BT UPPED the stakes yesterday in the battle to deliver superfast broadband to the region by announcing speeds of up to 300Mb could be available by next spring.
The telecoms firm will expand its “ultra-fast” Openreach fibre optic network from the Spring of 2013, offering nearly eight times the speeds currently on offer.
Although the promised speeds are unlikely to be widely available for several years, BT’s announcement deals a blow to the £92m South Yorkshire Digital Region project, a council-led scheme designed to make next-generation broadband available to almost every home and business in the county.
The arrival of “ultra-fast” broadband comes as BT revealed an 18 per cent rise in underlying profits to £628m in the three months to December 31.

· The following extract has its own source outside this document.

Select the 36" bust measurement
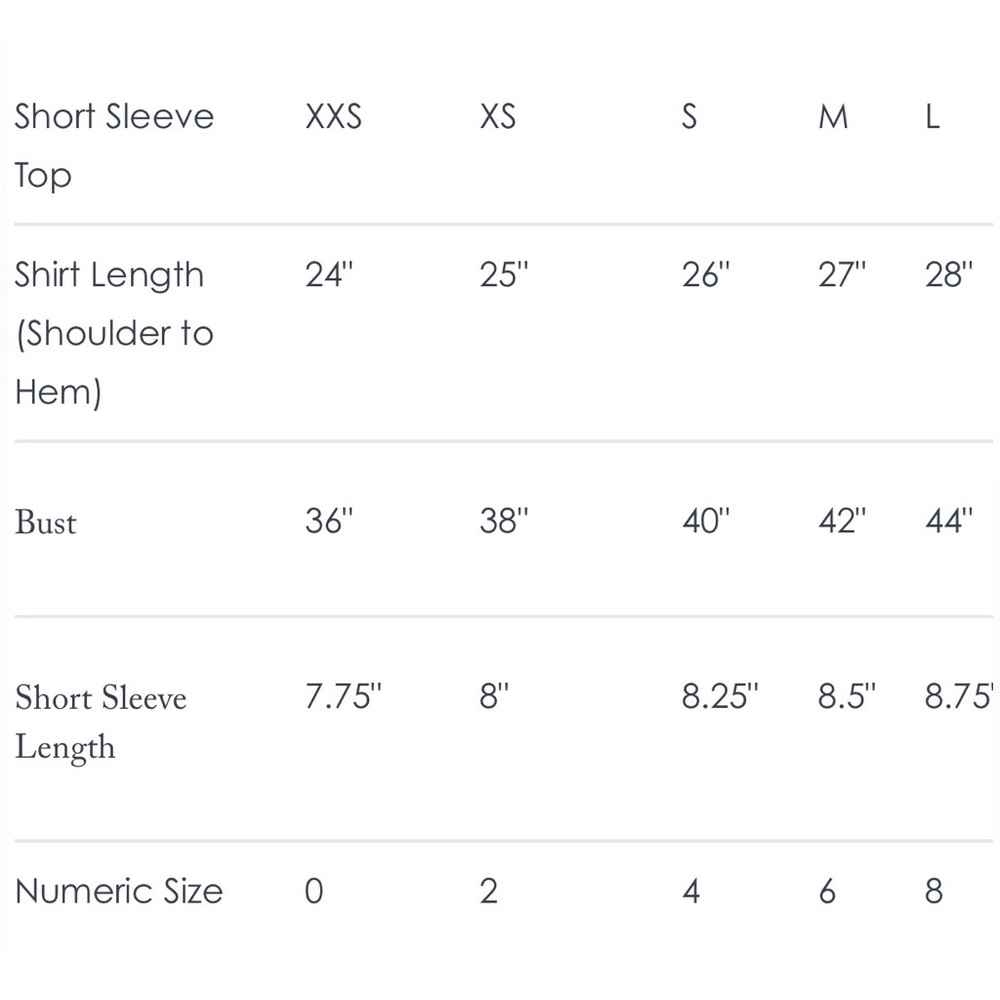 click(x=328, y=520)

The company has secured 56 per cent of new broadband subscribers in the quarter, considerably ahead of Sky, TalkTalk and Virgin.

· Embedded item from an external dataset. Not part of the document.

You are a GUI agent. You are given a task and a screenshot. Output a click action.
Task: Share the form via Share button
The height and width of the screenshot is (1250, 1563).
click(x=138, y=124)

John Anderson, BT’s regional director for Yorkshire and the Humber, said: “These are major improvements to the super-fast fibre broadband network, offering big benefits for the region’s homes and businesses.
“They will play a vital part in the future growth of the region as it makes progress in these economically challenging times.”
The new cables will represent a massive increase on current broadband speeds – the national average is 7.6Mb (megabits per second) and the highest available is 40Mb.
Digital Region, which has installed miles of fibre optic cables underneath the streets of South Yorkshire but whose account revealed a £9m loss last year, declined to comment.